Locate every line in the items below that contains the word "what", and copy each of those lines out in full.

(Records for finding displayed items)
========================
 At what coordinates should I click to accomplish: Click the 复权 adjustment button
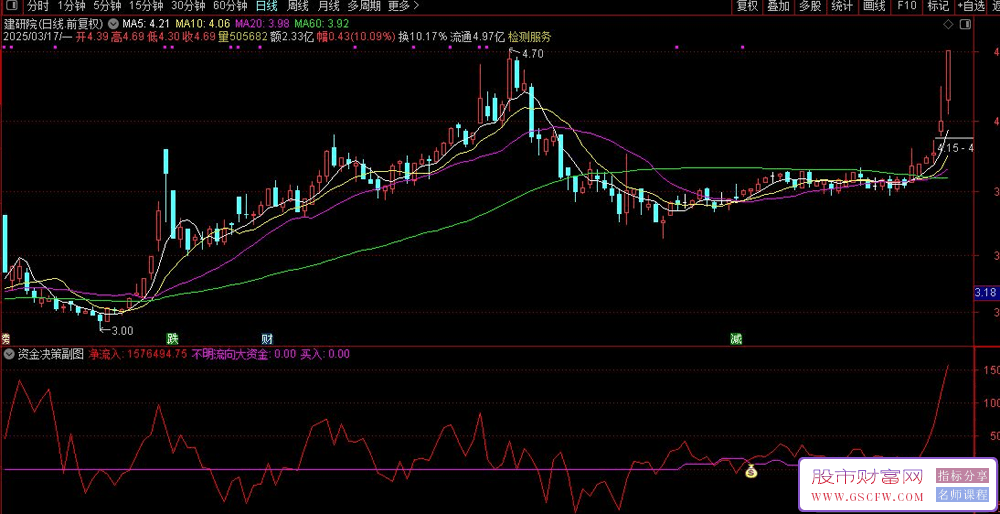[747, 6]
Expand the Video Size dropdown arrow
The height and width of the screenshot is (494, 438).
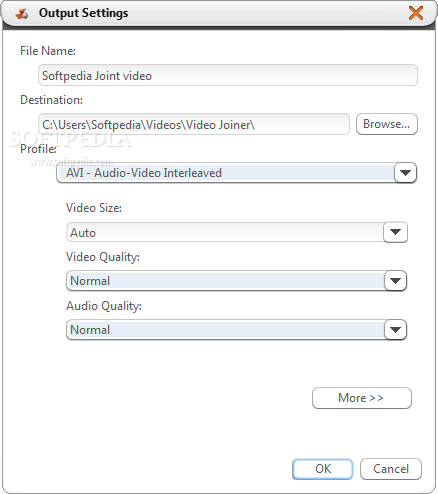click(395, 232)
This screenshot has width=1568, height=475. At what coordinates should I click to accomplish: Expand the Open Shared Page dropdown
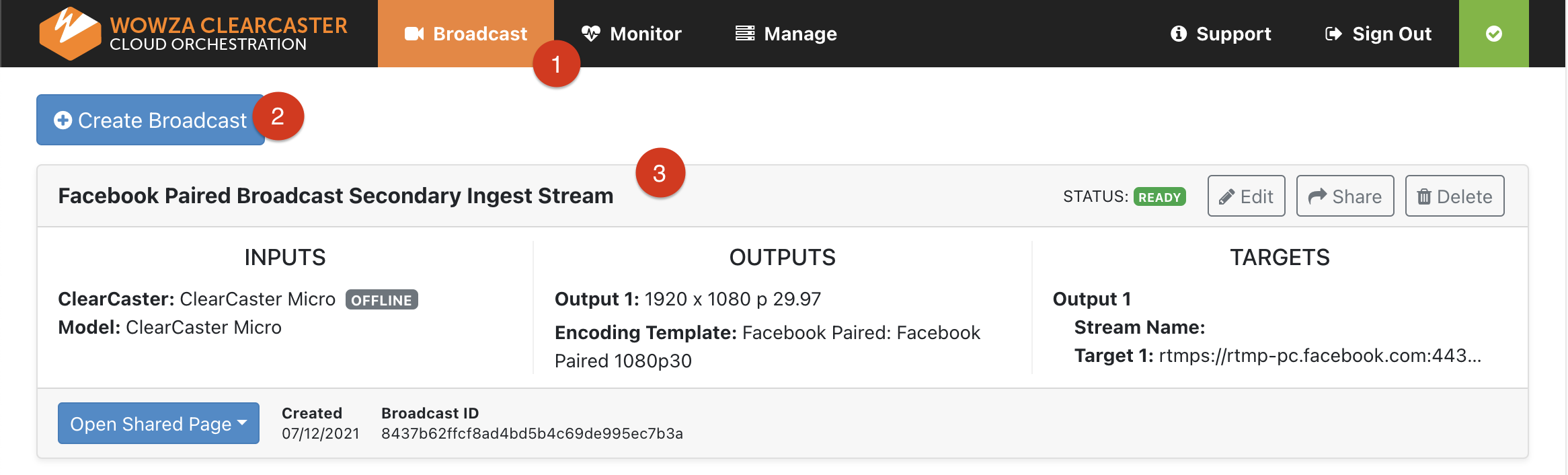(159, 423)
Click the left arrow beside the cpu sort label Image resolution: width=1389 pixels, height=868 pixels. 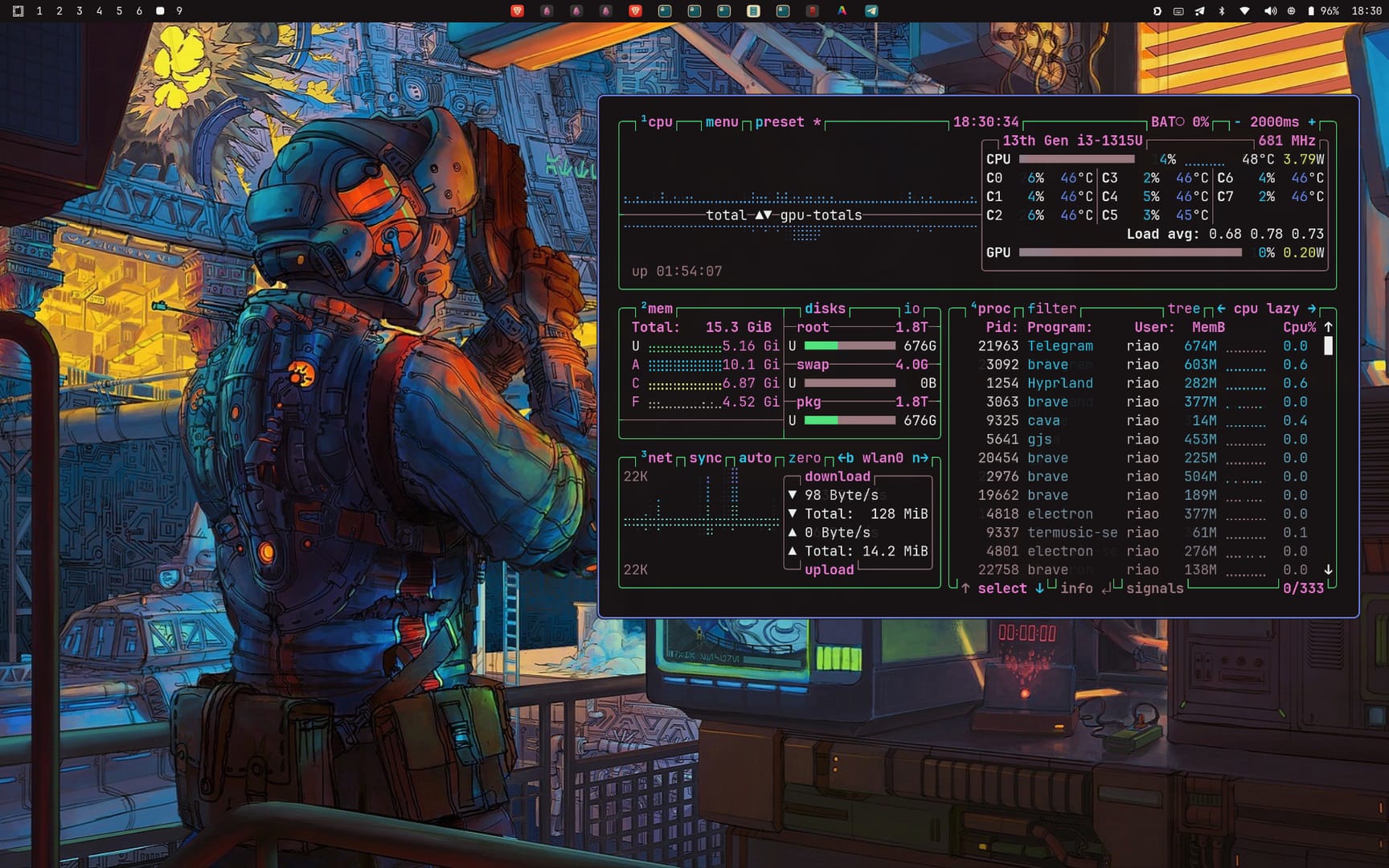1219,309
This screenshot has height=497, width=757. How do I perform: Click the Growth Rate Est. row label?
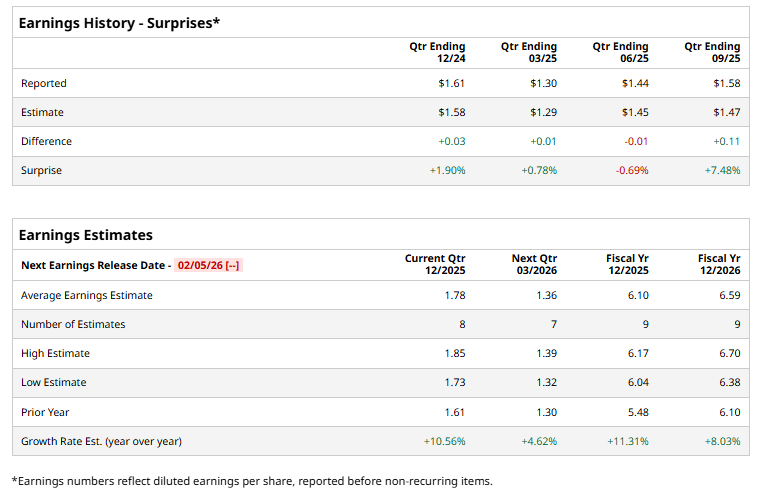[x=101, y=441]
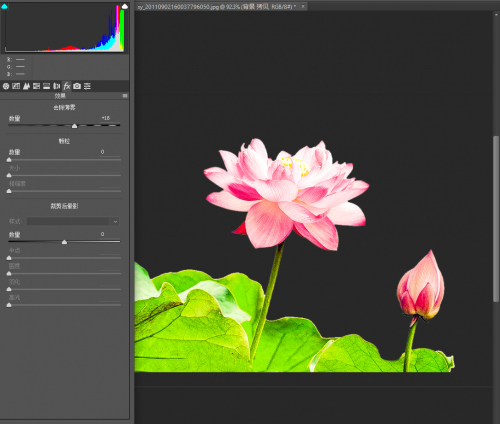This screenshot has width=500, height=424.
Task: Open the Camera Calibration camera icon
Action: 77,86
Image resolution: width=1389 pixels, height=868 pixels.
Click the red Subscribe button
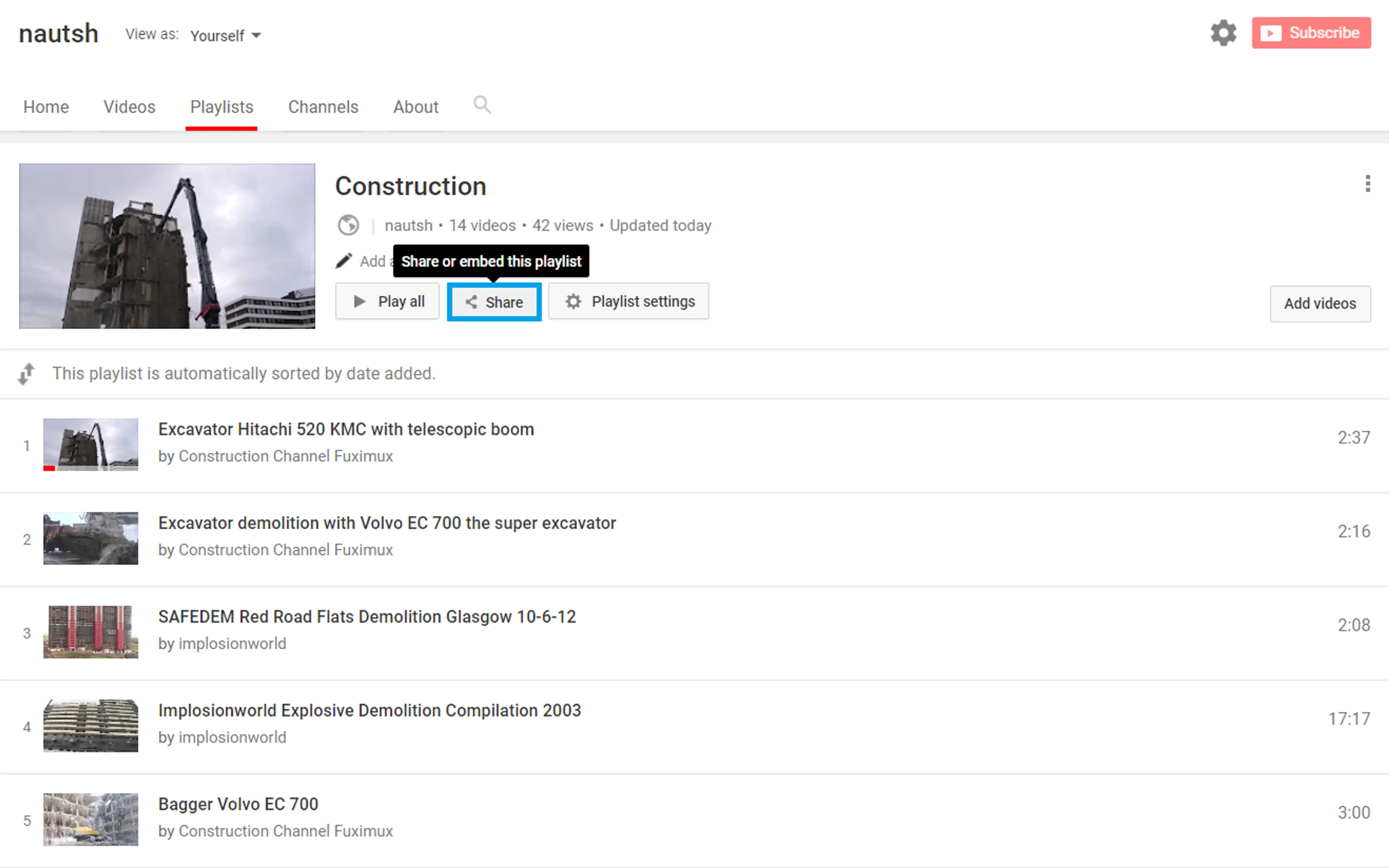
========================
◆ Task response
 At what coordinates should I click to accomplish: Click the 复权 adjustment button
This screenshot has width=1568, height=475. At what coordinates should I click to accomplish: Expand the Open Shared Page dropdown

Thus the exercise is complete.